▶ _WHAT THE TASK ASKS_
Report each line of the listing below that contains the string "screenshot", copying every such line in full.

▶ _SUPPLIED MATERIAL_
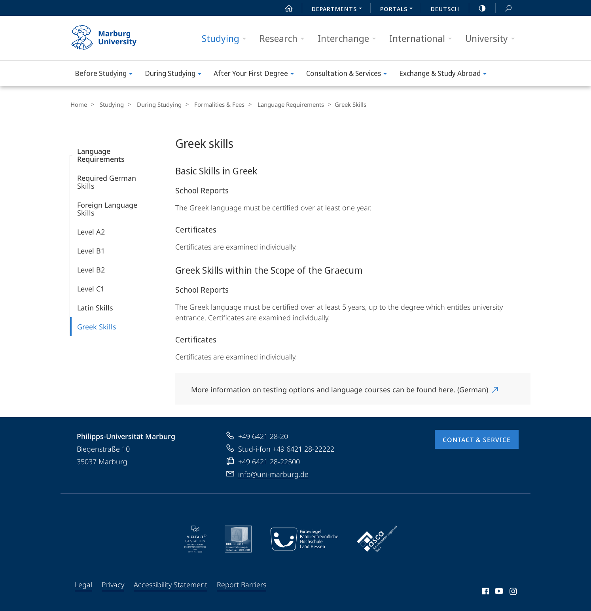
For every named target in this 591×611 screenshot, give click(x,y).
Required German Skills (106, 181)
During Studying (175, 74)
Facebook (485, 592)
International (423, 38)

▶ _EXERCISE ANSWER_
For every named target in this 591×611 screenshot, give click(x,y).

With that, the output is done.